Il congresso, tenutosi nei locali del castello di Donnafugata, a Ragusa, per l’approvazione dello statuto dell’Anci Sicilia, era incentrato sul tema «Una migliore organizzazione per contare di più». Prima dell’approvazione, le parole del sindaco di Ragusa hanno aperto la strada a vari interventi, come quello del primo cittadino di Agrigento, Marco Zambuto: «La Finanziaria regionale prevede un’ulteriore riduzione del 12% dei trasferimenti ai Comuni, e ciò in un contesto di bilanci comunali drammatici che non consentono di far fronte a una situazione da valutare ormai sotto il profilo di ordine pubblico».

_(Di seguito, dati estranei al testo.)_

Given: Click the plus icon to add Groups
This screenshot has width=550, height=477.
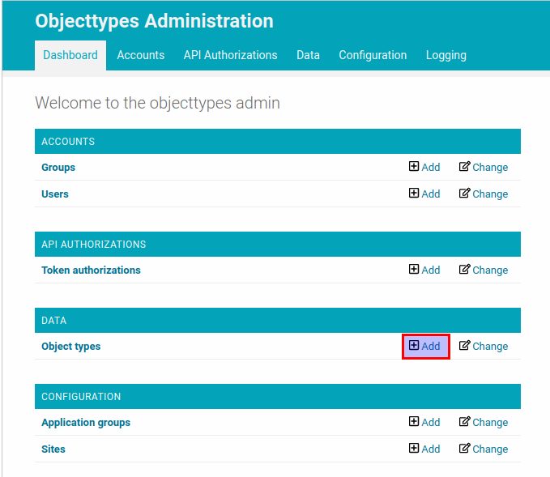Looking at the screenshot, I should [x=414, y=166].
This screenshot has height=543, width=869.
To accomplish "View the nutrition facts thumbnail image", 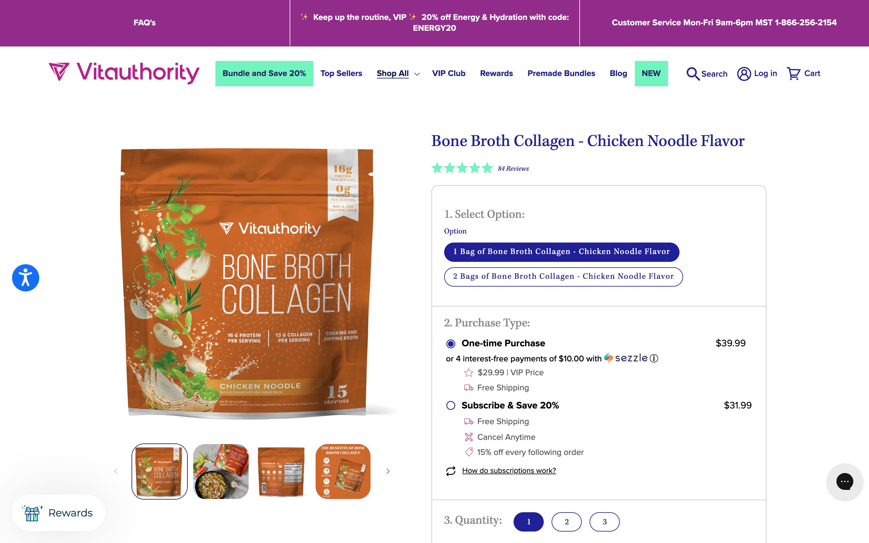I will (282, 471).
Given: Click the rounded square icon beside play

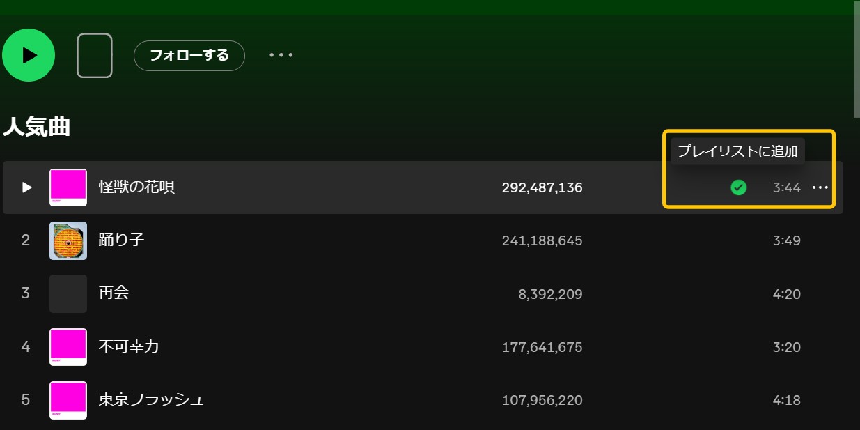Looking at the screenshot, I should coord(95,55).
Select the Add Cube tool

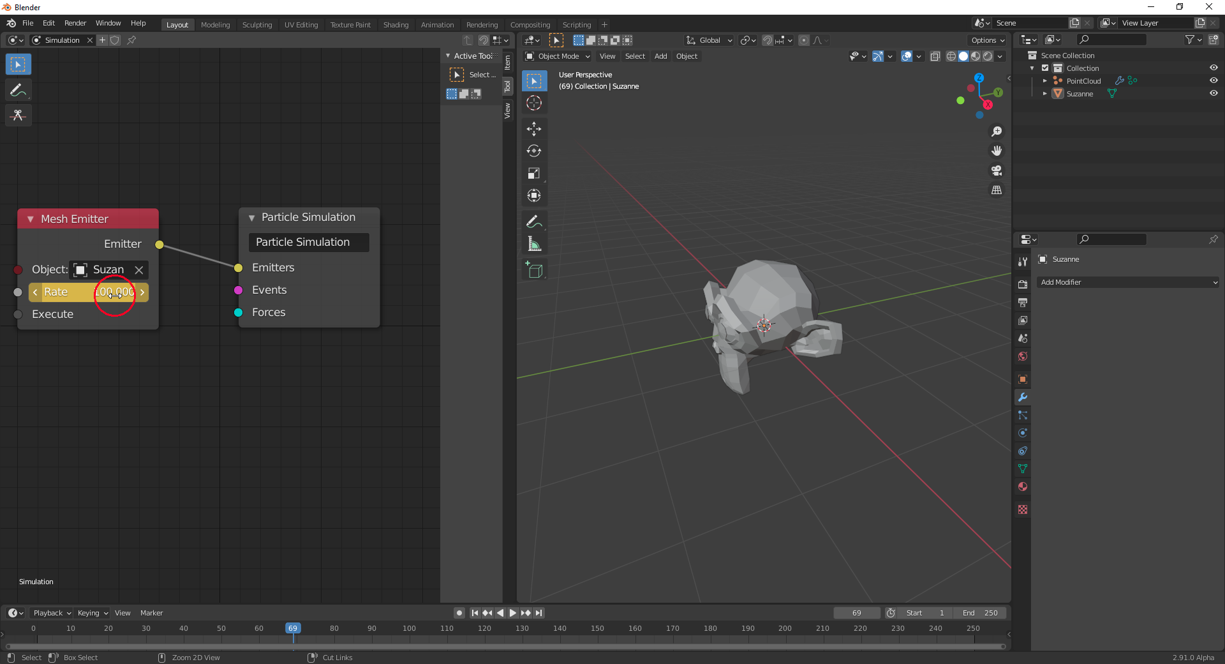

O come quello del sindaco di Palermo e presidente dell’Anci Sicilia, Diego Cammarata: «Noi confidiamo in un’apertura da parte della Regione e vogliamo credere che l’assenza del presidente Lombardo sia solo fisica, imposta da impegni di lavoro… La Regione farebbe un grosso errore a sottovalutare l’attuale collasso dei Comuni e la disperazione che serpeggia tra le famiglie».

Ad assumersi l’impegno di portavoce dell’appello dell’Anci Sicilia presso il Governo regionale è stato Francesco Scoma, assessore per le Autonomie locali. L’assessore regionale ha riconosciuto la necessità di «sostenere i trasferimenti ai Comuni attribuendo ai sindaci maggiori risorse ma anche maggiori responsabilità. Lo strumento politico per uscire dalla crisi resta la democrazia. Quella vera, però. Quella che parte dal basso».